» YOUR GOAL
Copy out word for word every line, starting with the one that contains "Image resolution: width=1328" and going on through the one that contains "pos(1142,88)", both included.

» GIVEN RECORDS
========

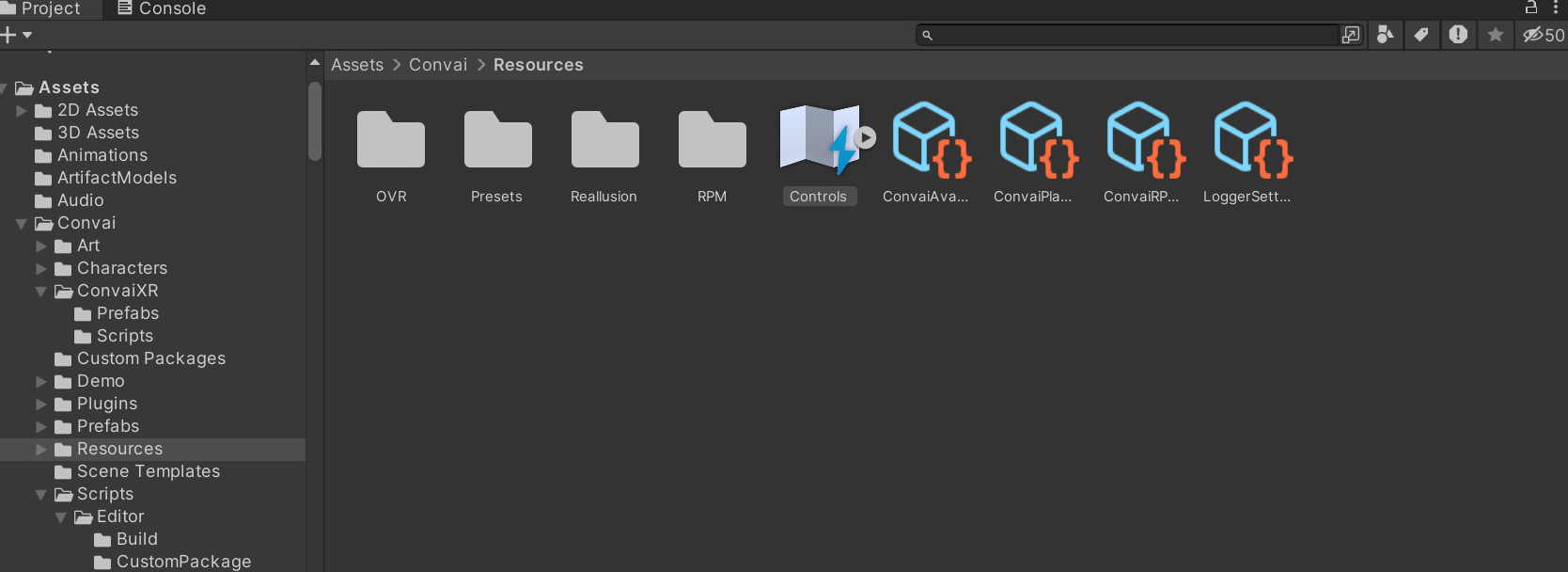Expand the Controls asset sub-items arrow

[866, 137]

========

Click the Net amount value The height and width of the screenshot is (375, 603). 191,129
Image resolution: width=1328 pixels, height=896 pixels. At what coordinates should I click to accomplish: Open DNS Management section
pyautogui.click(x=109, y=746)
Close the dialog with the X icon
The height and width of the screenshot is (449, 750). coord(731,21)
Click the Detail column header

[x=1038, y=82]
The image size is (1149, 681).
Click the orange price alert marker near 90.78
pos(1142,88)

========

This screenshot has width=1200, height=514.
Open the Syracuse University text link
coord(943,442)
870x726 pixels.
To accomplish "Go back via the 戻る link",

========

» RESULT BELOW
Image resolution: width=1328 pixels, height=896 pixels. At what coordinates should I click to accomplish: Open DNS Management section
pyautogui.click(x=109, y=746)
Close the dialog with the X icon
The height and width of the screenshot is (449, 750). coord(731,21)
Click the Detail column header

[x=1038, y=82]
The image size is (1149, 681).
Click the orange price alert marker near 90.78
pos(1142,88)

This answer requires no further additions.